Dopamine transporter (DAT)
This regulates the release of dopamine from the presynaptic neuron
Presynaptic D2 receptor
This is a post synaptic DA receptor involved in psychosis, movement and prolactin regulation. All antipsychotics has an action on this receptor
D2
Clozapine is a potent antagonist of this post synaptic DA receptor
D4
What are the 4 main DA pathways in the brain
- Nigrostriatal
- Mesolimbic
- Mesocortival
- Tuberoinfundinular
What kind of symptoms occur if there is too much DA present in mesolimbic pathway
Positive symptoms (e.g. hallucinations, hearing voices)
What symptoms occur if there is too little DA in the mesocortical pathway?
dorsolateral PFC & ventromedical PFC = negative sx’s
dorsolsteral PFC = cognitive sx’s (trouble focusing, learning)
Ventromedicsl PFC = Mood symptoms (depression)
True or false: treatment goals include increasing DA in nigrostriatal and tuberoinfundibular pathways
False - these pathways should be left alone
What type of antipsychotics are the following:
Chlorpromazine, perphenazine, loxapine, zuclopenthixol, fluphenazine, trifluoperazine, haloperidol
1st generation or typical/conventional antipsychotics
What type of antipsychotics are the following:
Risperidone, quetiapine, olanzapine, paliperidone, ziprasidone, clozapine, asenapine, lurasidone.
2nd generation
What type of antipsychotics are the following:
Aripiprazole, brexpiprazole, cariprazine
3rd generation antipsychotics
First generation antipsychotics may have different affinities and potencies for blocking what four receptors?
D2, M1, H1 and alpha1
If an FGA has a high potency for blocking D2, it will have inverse affinities for blocking M1, H1 and alpha1
True
What will happen if you add a D2 antagonist when there is too much dopamine in the mesolimbic tract
Decrease positive symptoms
What will happen if you add a D2 antagonist when there is too little dopamine in the mesocortical pathway
May aggravate negative symptoms
What will happen if you add a D2 antagonist that affects the nigrostriatal pathway
Cause motor side effects (EPS)
What will happen if you add a D2 antagonist that affects the tuberoinfundibular pathway
Increase prolactin release which can cause galatorrhea or amenorrhea
What type of side effects are seen with M1 antagonism
Anticholinergic side effects
E.g.dry eyes, confusion, constipation, dry mouth, urinary retention
4 CANT’s - can’t see, can’t pee, can’t spit, can’t shit
What type of side effects are seen with alpha1 adrenergic antagonism
Anti-adrenergic side effects
E.g. orthostatic hypotension, dizziness, reflex tachycardia (when blood pressure drops, HR increases)
What type of side effects are seen with H1 antagonism
Antihistaminic side effects
E.g. weight gain, drowsiness
True or false: SGA’s only block 5HT2
False - prefer to block 5HT2 but if no 5HT2 receptors available will block D2
Which SGA’s are more likely to cause anticholinergic side effects due to blocking M1?
Clozapine & olanzapine
Which SGA’s are more likely to cause orthostasis & dizziness due to blocking alpha1?
Clozapine, risperidone, paliperidone & asenapine
Which SGA’s are more likely to cause sedation and weight gain due to blocking H1?
Clozapine, olanzapine and quetiapine
What is a heteroreceptor/brake?
5HT receptor on dopamine neuron
How do the presynaptic serotonin heteroreceptors affect dopamine release?
When endogenous 5HT binds to the heteroreceptor, DA release is inhibited
How to SGA’s affect dopamine release?
SGA’s bind to the presynaptic 5HT heteroreceptor/brake and doesn’t let serotonin bind which then allows dopamine to be released
What effect do SGA’s have on the mesocortical tract?
In untreated schizophrenia, there is too little DA in the mesocortical tract which results in negative symptoms.
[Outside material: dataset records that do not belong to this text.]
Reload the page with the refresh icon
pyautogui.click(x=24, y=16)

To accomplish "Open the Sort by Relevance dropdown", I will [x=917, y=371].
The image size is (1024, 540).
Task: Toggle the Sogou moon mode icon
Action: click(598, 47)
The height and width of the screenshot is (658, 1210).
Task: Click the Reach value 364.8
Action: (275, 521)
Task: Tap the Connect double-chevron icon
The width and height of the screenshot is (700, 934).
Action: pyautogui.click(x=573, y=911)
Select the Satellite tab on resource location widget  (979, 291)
SGA will block the brake allowing dopamine to be released and improve negative symptoms
What effect do SGA’s have on the nigrostriatal and tuberoinfundibular tracts?
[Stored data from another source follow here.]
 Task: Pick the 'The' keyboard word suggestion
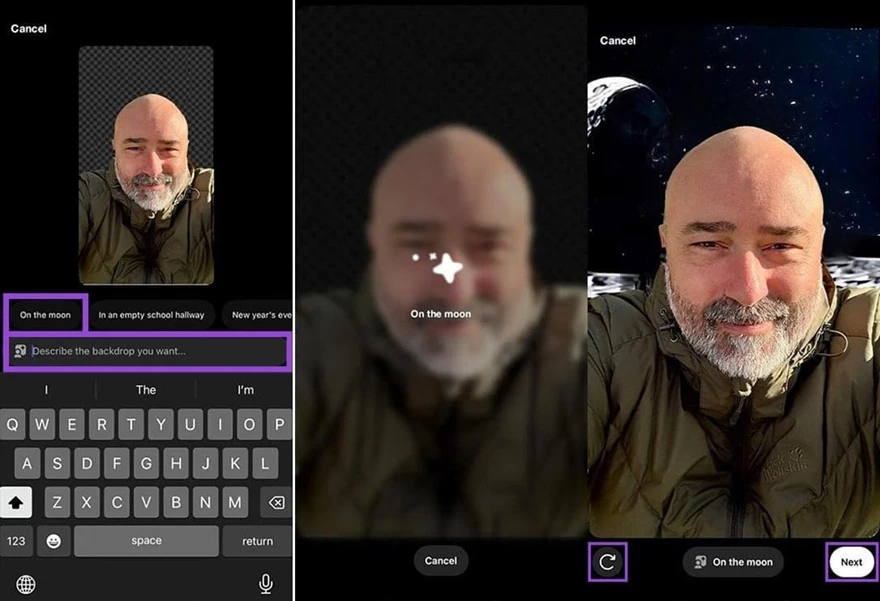[x=146, y=390]
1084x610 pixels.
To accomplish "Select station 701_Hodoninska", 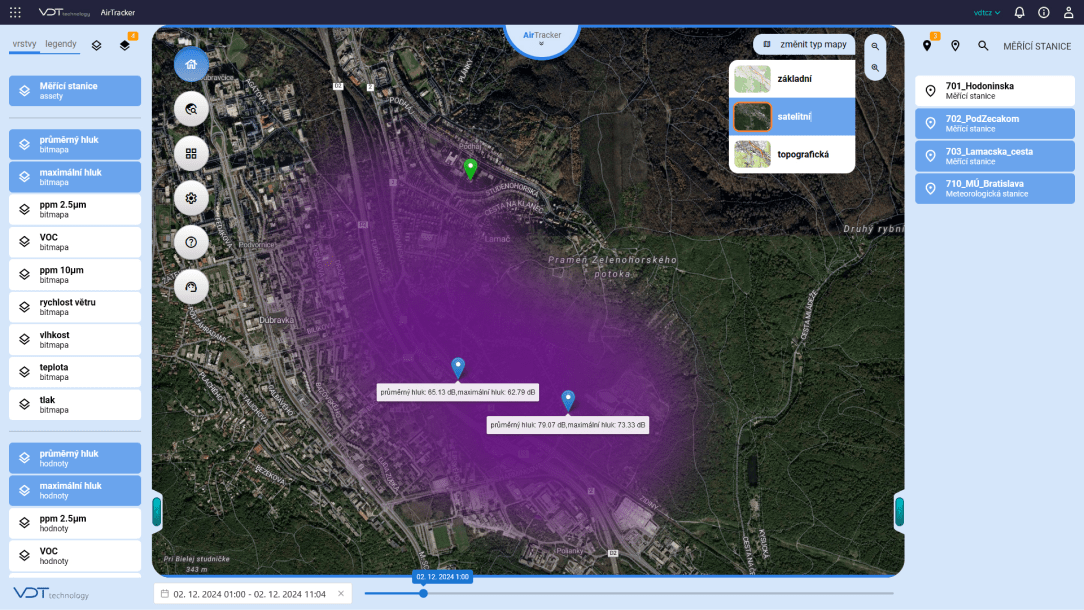I will tap(994, 91).
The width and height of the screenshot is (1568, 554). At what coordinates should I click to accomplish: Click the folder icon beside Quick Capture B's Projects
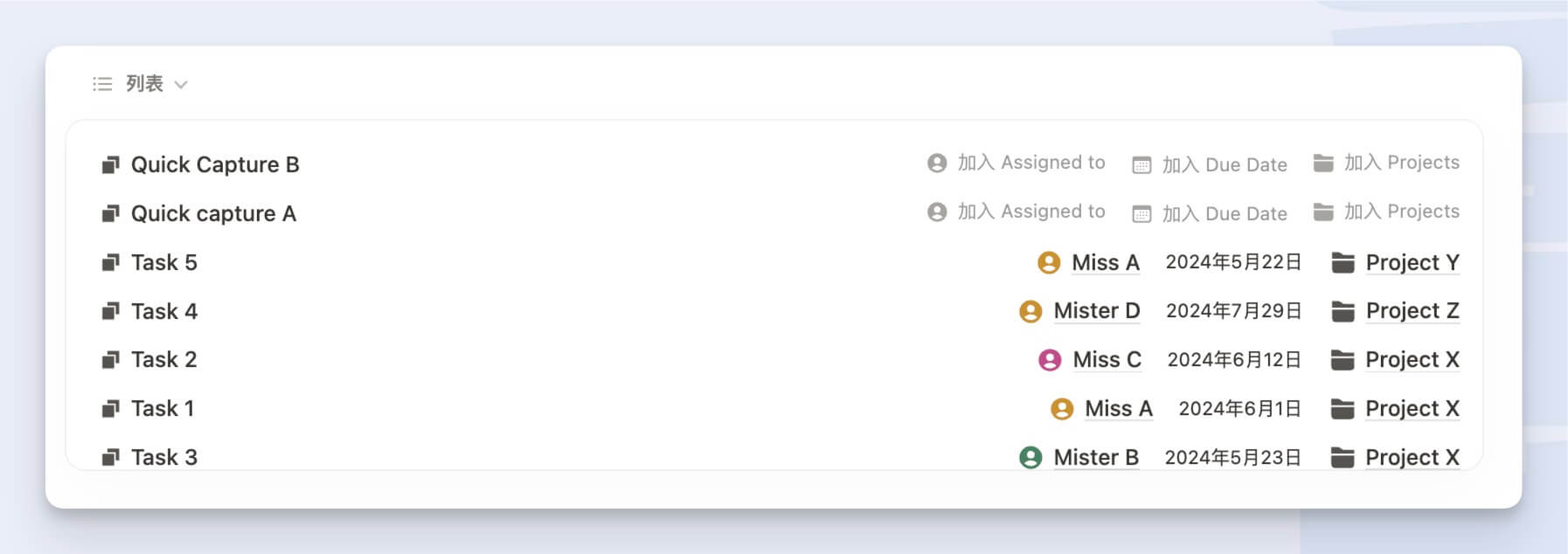point(1322,162)
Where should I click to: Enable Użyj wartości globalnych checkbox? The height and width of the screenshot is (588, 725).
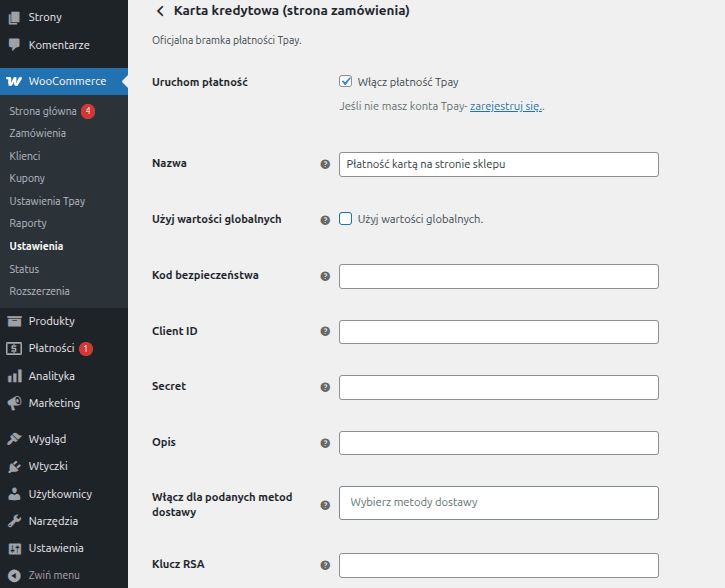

In untreated schizophrenia, there is a normal level of dopamine in these tracts. An SGA will block the brake cause DA to be released. An increase in dopamine has no effect here so no EPS or hyper prolactin is present
What effect do SGA’s have on the mesolimbic tract?
THERE ARE NO PRESYNAPTIC 5HT BRAKES IN MESOIMBIC TRACT
In untreated schizophrenia there is too much dopamine in the mesolimbic tract which causes positive symptoms. Since there is no 5HT receptor for the SGA to block, it will block D2 and inhibit release of dopamine which will improve positive symptoms
SGA’s can block M3. What side effects can be seen because of this?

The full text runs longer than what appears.